[V8] Re-birth of my '90 200 tq - Part Zwei

Brian K. Ullrich bullrich at ullrichsys.com
Wed Dec 2 18:50:43 PST 2009


Howdy from Texas, y'all. For those of you following from home, here's the
latest on my 1990 200tq 10v project:

When last we checked, the old girl had new unders, from stem to stern.
Running gear is in top order, but we had 2 minor driveability issues:

1. She idled rough, and failed a Tx state inspection by having a high
hydrocarbon issue at low RPM.

2. An engine buck induced at 1.7bar indicated on the boost gauge.

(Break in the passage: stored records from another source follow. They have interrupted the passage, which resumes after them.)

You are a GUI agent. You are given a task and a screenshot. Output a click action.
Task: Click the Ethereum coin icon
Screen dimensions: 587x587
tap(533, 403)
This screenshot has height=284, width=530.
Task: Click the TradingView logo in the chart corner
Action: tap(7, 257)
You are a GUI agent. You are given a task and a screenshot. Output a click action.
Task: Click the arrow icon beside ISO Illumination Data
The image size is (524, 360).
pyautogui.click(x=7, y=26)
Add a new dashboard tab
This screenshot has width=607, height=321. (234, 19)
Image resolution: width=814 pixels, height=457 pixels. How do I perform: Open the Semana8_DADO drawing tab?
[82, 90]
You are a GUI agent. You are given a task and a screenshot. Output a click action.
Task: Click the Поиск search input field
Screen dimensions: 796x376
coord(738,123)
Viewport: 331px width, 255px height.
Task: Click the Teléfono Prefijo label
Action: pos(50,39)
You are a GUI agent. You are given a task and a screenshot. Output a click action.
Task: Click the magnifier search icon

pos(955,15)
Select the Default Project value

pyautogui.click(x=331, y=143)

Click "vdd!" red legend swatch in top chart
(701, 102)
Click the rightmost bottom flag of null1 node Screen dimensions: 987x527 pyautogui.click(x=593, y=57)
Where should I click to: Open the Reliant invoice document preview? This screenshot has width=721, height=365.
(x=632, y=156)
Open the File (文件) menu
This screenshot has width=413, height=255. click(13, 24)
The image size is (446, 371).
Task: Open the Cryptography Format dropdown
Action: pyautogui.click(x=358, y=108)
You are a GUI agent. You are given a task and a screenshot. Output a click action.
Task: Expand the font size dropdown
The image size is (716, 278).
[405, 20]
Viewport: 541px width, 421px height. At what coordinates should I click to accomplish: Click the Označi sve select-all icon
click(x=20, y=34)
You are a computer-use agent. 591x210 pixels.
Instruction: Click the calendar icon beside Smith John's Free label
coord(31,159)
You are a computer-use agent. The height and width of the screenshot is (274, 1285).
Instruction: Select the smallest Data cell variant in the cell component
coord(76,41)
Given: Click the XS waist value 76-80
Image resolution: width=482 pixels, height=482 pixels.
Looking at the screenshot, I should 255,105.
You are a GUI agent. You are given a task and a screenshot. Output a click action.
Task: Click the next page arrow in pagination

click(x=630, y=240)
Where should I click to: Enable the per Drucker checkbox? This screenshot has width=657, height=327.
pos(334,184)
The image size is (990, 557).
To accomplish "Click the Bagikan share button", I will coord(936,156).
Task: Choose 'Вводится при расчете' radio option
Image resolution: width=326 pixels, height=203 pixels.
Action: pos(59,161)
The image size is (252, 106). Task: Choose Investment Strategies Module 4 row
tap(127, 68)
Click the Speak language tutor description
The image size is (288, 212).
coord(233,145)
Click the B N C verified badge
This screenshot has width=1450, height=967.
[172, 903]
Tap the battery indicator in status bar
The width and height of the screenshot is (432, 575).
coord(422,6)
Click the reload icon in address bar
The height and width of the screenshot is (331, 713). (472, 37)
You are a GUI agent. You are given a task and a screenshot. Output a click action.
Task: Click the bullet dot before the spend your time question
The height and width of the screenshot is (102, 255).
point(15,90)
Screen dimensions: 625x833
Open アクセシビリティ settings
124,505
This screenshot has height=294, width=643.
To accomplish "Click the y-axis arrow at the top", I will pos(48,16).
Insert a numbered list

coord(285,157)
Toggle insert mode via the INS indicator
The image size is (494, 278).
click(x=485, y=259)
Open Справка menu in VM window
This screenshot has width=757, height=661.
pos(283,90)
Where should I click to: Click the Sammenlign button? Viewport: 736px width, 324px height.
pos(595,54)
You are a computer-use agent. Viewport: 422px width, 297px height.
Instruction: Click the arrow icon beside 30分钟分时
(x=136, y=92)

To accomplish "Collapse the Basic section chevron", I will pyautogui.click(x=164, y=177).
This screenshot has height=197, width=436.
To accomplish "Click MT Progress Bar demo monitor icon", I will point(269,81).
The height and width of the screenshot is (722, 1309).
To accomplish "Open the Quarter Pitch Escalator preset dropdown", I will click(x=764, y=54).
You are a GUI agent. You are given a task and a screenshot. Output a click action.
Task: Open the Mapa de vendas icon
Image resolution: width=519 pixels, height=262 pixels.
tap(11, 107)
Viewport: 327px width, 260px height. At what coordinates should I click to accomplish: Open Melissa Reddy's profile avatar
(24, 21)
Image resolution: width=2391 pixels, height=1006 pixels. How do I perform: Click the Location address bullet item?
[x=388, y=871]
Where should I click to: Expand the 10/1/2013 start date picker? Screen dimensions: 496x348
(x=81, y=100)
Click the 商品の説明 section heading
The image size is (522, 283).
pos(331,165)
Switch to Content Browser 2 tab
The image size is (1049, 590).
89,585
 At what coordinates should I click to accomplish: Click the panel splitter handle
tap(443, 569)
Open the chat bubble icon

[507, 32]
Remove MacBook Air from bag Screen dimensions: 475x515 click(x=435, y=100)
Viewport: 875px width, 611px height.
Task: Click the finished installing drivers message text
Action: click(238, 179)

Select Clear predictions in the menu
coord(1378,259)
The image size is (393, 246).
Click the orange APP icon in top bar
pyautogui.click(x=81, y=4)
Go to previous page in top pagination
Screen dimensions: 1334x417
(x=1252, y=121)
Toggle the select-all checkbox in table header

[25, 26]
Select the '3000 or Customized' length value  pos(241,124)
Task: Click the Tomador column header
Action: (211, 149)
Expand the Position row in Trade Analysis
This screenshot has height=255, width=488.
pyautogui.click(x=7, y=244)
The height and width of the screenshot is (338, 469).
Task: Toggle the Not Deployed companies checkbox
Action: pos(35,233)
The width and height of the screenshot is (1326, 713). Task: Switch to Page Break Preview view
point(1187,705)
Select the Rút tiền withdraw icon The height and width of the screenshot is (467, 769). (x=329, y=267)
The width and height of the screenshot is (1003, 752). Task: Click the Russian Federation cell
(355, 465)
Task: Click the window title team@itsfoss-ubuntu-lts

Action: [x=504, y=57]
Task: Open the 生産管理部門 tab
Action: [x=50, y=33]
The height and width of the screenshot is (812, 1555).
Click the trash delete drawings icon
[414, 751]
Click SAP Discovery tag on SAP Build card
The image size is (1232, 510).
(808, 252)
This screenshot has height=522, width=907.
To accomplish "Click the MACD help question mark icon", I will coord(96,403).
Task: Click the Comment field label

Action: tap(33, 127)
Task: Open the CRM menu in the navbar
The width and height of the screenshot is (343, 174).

After consulting with my local club (http://northtexasaudigroup.com), I got
some assistance from a guy that knows CIS cars inside and out. Due to
schedule concerns, he gave me several items to check before he showed up.
All proved benign (check certain hoses, do a spray check for vacuum leaks,
etc).

And then...it happened. Holy Smokes...you'll never believe what the root
cause was.

First...some background (of course):

After the second Tx State Inspection failure, I was stumped. I conferred
with the inspector, and he advised me that in his opinion, the car was not
running rich. His analysis of the gas readouts indicated to him that the car
was actually running efficiently, but was not burning fuel well at low RPM.
This made him think it was in the ignition loop somewhere.

Of course, he's not an Audi guy, much less a CIS-III Audi guy, so I took it
with a grain of salt. WRONG.

In the course of troubleshooting every possible scenario while waiting for a
local expert to come to the rescue, I took the car to my brother-in-law, who
works at a local garage. He wanted to perform a gas analysis, the basis of
which could be used for Plan B: retard the ignition timing to a point where
the hydrocarbons were within acceptable limits for inspection, and then we
could put the timing back.

While he was hooking up the gas analyzer, I began reading section 28.32 of
the Bentley manual (Adjustment of timing), and in doing so, I found a
curious item. One of the procedures called for the "bridging" of the fuel
relay with a 5 amp fuse; simply insert the fuse with the car running, and
within 4 seconds the car would essentially revert to "base timing", upon
which accurate adjustment could be made.

Well, I'd seen that fuel relay. Many times. It had a 5 amp fuse inserted in
it, which I had myself checked it several times. It was yellow. It was good.
Could this...? Nah...no way. But what if...?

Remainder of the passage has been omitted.